Thursday night was Parents' Night - an evening in which parents attend 6 min. versions of all of their students' classes, get to meet teachers and other parents, and eat finger food (because every event has food). I had two interactions with parents (one positive and one not) in which I was reminded how central grace and imputation are in our everyday lives.
Without getting into details, I'll say this: when we do not have a complete understanding of what it means to be fully and completely redeemed by the grace of God, when we are driven by a fear of failure rather than a freedom that allows us to risk with a confidence that it is not about us, we are crippled by a fear that we will mess everything up. We seek rigid rules, looking for standards to live up to, structure that we can conform to in order to not fail. So afraid that failure will be our fault, we continually try to identify weakness in the structure around us in order to make sure failure cannot be attributed to us. Either we live in constant anxiety that what we are doing will not succeed or we live in constant fear that the rules won't hold up in the end and that there is no way we can possibly succeed.
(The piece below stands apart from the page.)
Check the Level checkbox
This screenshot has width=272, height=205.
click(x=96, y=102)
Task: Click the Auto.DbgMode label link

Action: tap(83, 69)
Students approach tests, papers, etc. with the fear that either they haven't prepared properly, they don't have the skills in the first place, or they haven't been given the tools they need to succeed. Fear of failure prevents them from taking risks, from approaching tests, papers, etc. as an opportunity to use what they know and to challenge themselves to push harder, to piece together their knowledge and apply it on a greater scale. While this is most apparent in the tendency of students (mostly girls) to anxiously dread not knowing the right answer (failure is their fault), it's also apparent in the tendency of students (mostly boys) to find fault in the system and therefore not try, rather than try and fail.
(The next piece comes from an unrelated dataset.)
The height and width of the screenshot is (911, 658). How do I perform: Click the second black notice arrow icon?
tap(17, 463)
This brings me to Les Mis. My friend Sara sent me lyrics from Les Mis this week in an e-mail, so of course, I had to watch the movie (not the musical, so not quite good enough) and then listen to the soundtrack. Javert, the inspector who spends his whole life trying to bring Jean Valjean to "justice", makes me so sad. Mostly, he makes me sad because I recognize in Javert my tendency to adhere so strictly to rules because rules feel safe. He sings:
He knows his way in the dark
Mine is the way of the Lord
And those who follow the path of the righteous
Shall have their reward
And if they fall
As Lucifer fell
The flame
The sword!
And so it has been and so it is written
On the doorway to paradise
That those who falter and those who fall
Must pay the price!
Javert is afraid of Valjean because Valjean broke the rules and yet is able to experience freedom and happiness that Javert has never had. If Valjean can have this life, it means that vigilance in following the rules does not assure happiness. Instead, Valjean's continual breaking of the rules (Fantine, Cossette, etc.) brings him increasing happiness. In the end, Valjean's mercy to Javert leads Javert to end his life. Javert cannot continue life knowing that the system of laws and rules he has followed is false. He sings:
How can I now allow this man
To hold dominion over me?
This desperate man that I have hunted
He gave me my life. He gave me freedom.
I should have parished by his hand
It was his right
It was my right to die as well
Instead I live.. but live in hell
And my thoughts fly apart
Can this man be believed?
Shall his sins be forgiven?
Shall his crimes be reprieved?
And must I now begin to doubt
Who never doubted all these years?
My heart is stone and still it trembles
The world I have known is lost in shadow
Is he from heaven or from hell?
And does he know
That granting me my life today
This man has killed me, even so?
I am reaching but I fall
And the stars are black and cold
As I stare into the void
Of a world that cannot hold
I'll escape now from that world
From the world of Jean Valjean
There is nowhere I can turn
There is no way to go on
A world of grace and mercy is too much for a man who has motivated his life to following the rules and making others do the same. So.... how do I, as a teacher, help little Javerts become Valjeans before it's too late?